(Collected data entries)
============================================================
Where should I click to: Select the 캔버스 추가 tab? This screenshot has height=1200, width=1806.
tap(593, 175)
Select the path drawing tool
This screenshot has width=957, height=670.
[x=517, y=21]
============================================================
Give back each record, exactly as it reads.

Where should I click to: Select the 캔버스 추가 tab? This screenshot has height=1200, width=1806.
tap(593, 175)
Select the path drawing tool
This screenshot has width=957, height=670.
[x=517, y=21]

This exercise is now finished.